Upon graduation, since H was in the ROTC, he went into the Army as a second lieutenant. H became a 101st airborne Green Beret. H soon qualified as a HALO (high altitude-low opening) paratrooper and as a sniper. H was in a special operations unit and went on missions that he could never talk about. This was in the Korea-Vietnam era. H would only say, “I went on missions and dropped into some bad places doing some bad things.” H served three years on active duty and four years in the reserves, being honorably discharged as a Captain with several honors.
After being discharged, H signed with the Denver Broncos football team. H made the team as a starting free safety. However, in the third game he broke his foot and was out for the balance of the season. As H said, “I was given a one-way ticket home.”

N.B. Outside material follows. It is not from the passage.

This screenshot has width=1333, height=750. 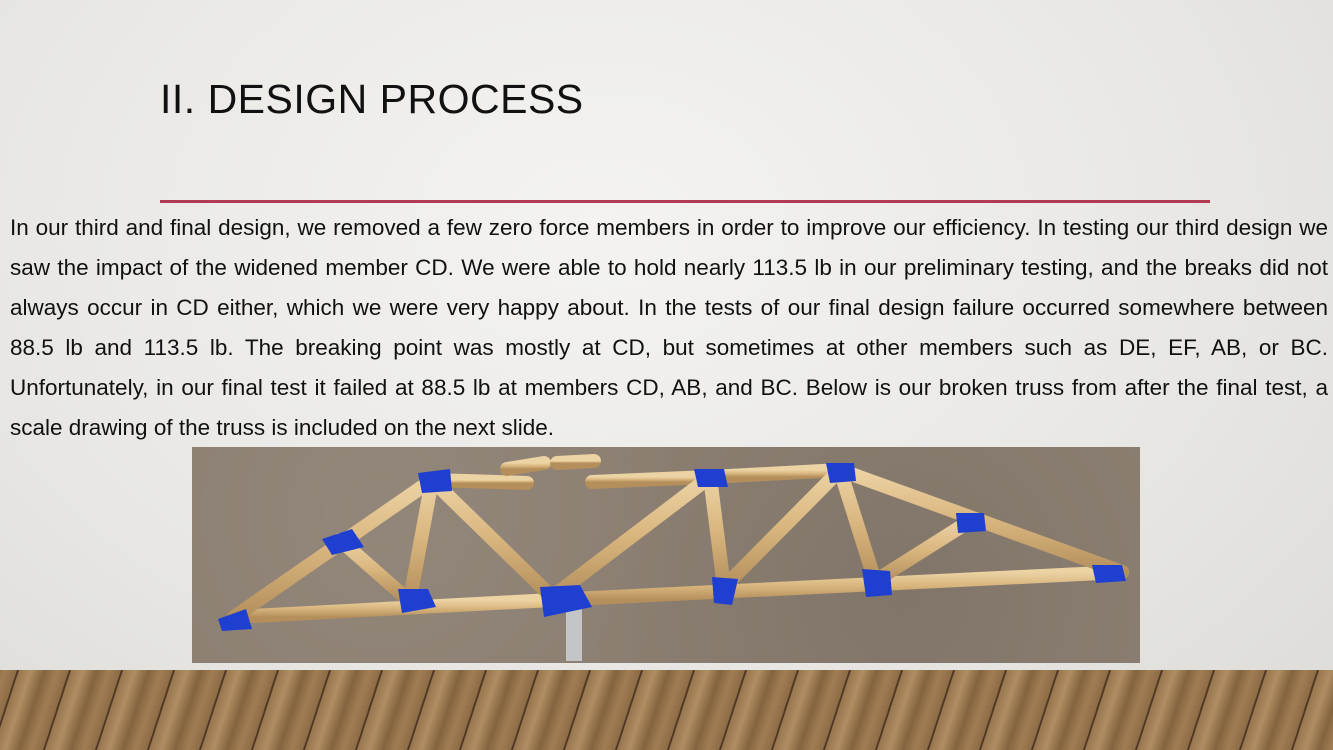 I want to click on floor-planks, so click(x=666, y=710).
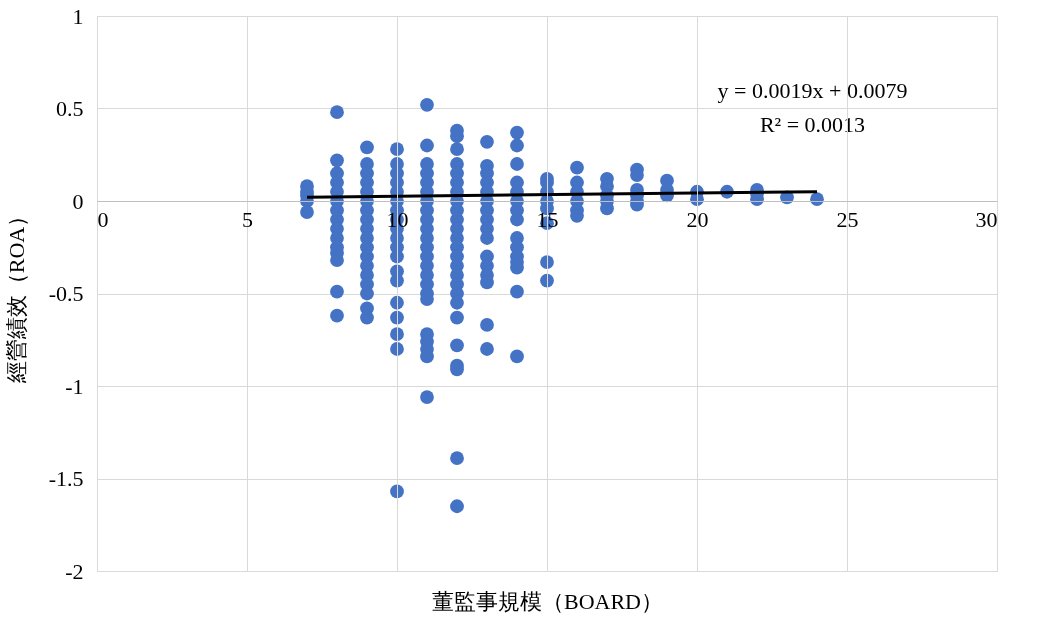 Image resolution: width=1056 pixels, height=621 pixels. I want to click on y-tick-label: 0.5, so click(70, 108).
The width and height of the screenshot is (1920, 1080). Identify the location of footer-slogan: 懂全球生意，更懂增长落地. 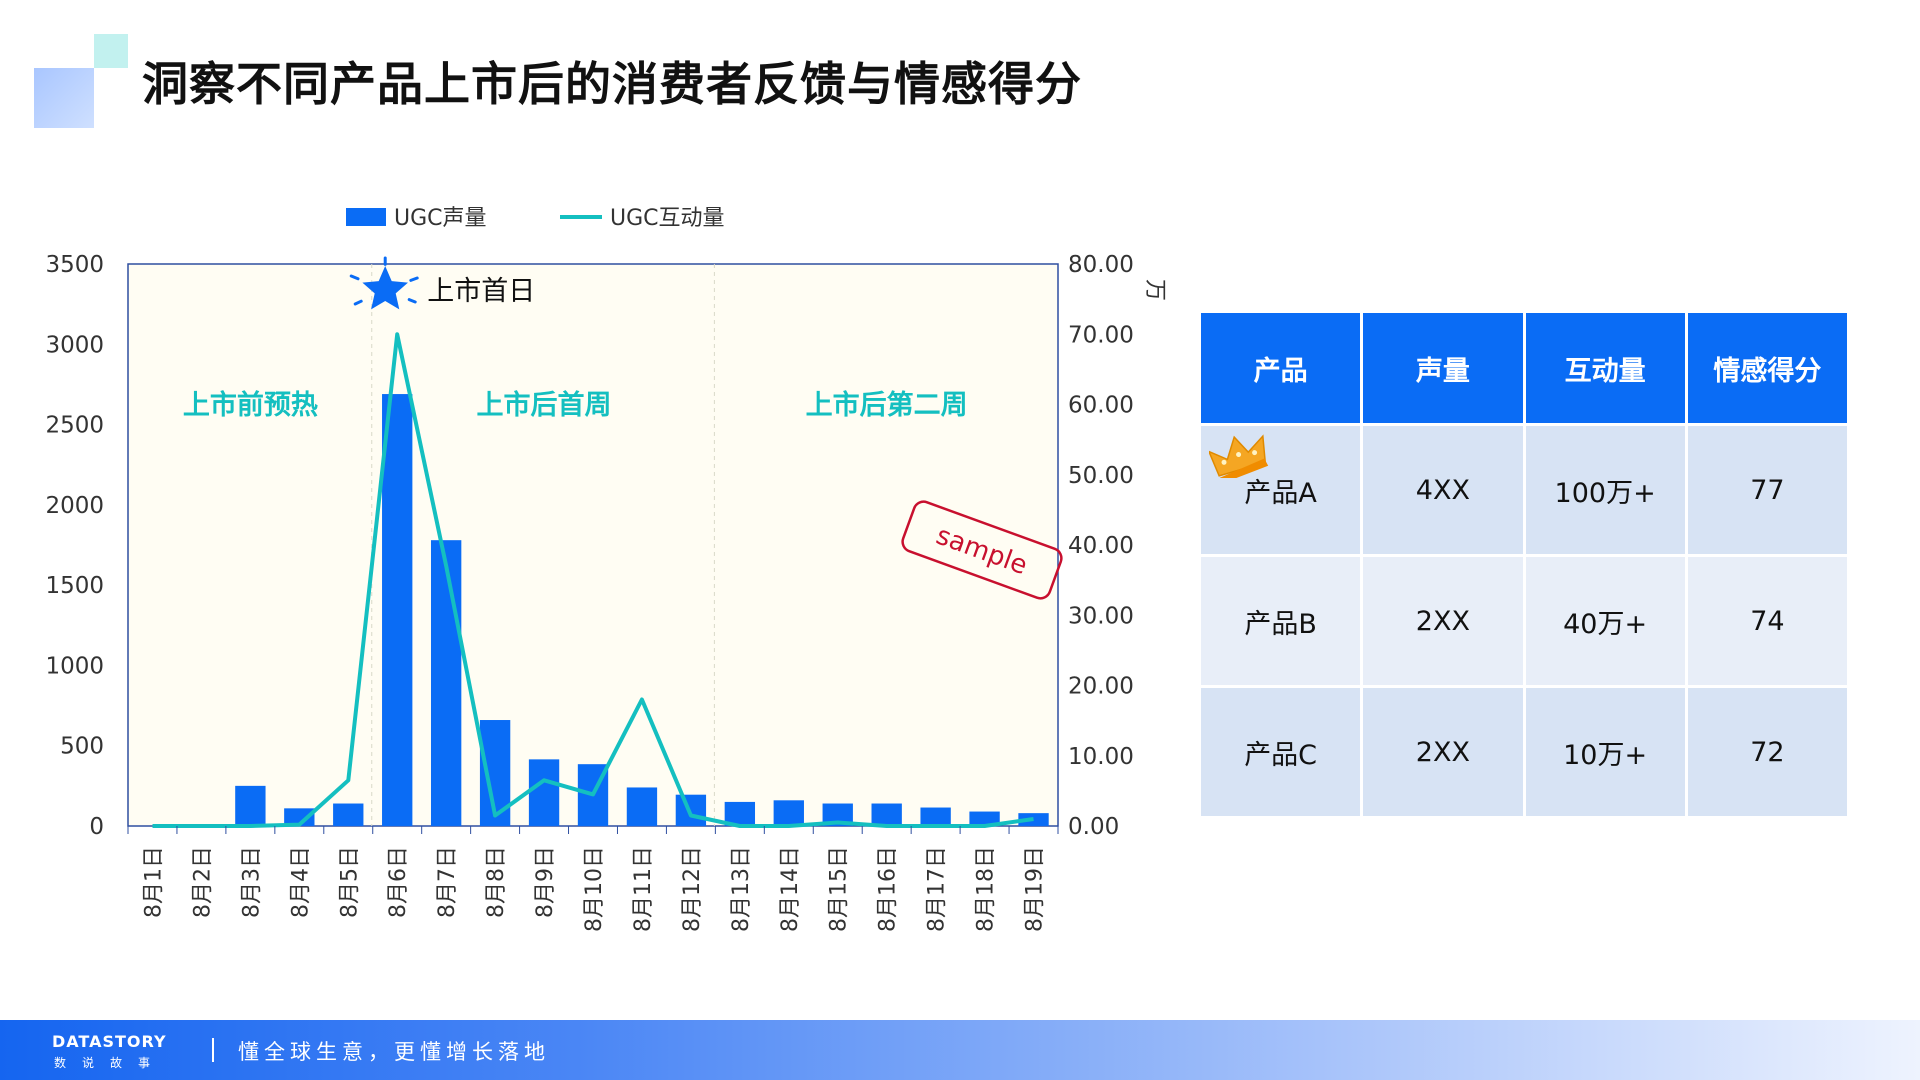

H then went to work for Continental Oil Company (CONOCO). H spent ten years with CONOCO, working in various engineering and management positions. He ended up in Ardmore as manager of Southern Oklahoma. After 18 months in Ardmore, H declined an offer from CONOCO to become Vice-president of CONOCO DUBIA, which would include an overseas move of the family. H made one of his many life changing decisions, he decided to resign and stay in Ardmore. H said, “I wanted to be an independent operator, play the game and see if I would win or lose.” As history has shown, H ended up with a holding company with 22 different subsidiaries; operating wells, drilling rigs, work over rigs, trucking, mud, supply and equipment companies, with yards and offices from south Texas to Canada. Some things only a few people know about H; was a private pilot; had nine energy related patents; had a black belt in karate and jiu-jitsu, participated in over 15 tournaments, winning or placing in all; was a Texas Golden Glove boxer as a high school sophomore, winning his way through local, district, regional and to the Texas state semi finals before losing his first fight.
As H once said, “Life should not be a journey to the grave with the intention of arriving safely in an attractive and well-preserved body, but rather to skid in sideways - Chivas in one hand – a taco in the other- body thoroughly used up, totally worn out and screaming “WOO-HOO, IT’S BEEN A LONG DUSTY RIDE.”
For many years, H and friend, Jane Robbins, would make a point of picking out a family with kids, a military person, a homeless person or others that were in need, whether it was in a café, service station, Wal-mart or on the street and pay for their need without them knowing. For those planning an expression of sympathy, H would ask that you consider carrying on this anonymous, unexpected act of kindness for some less fortunate soul.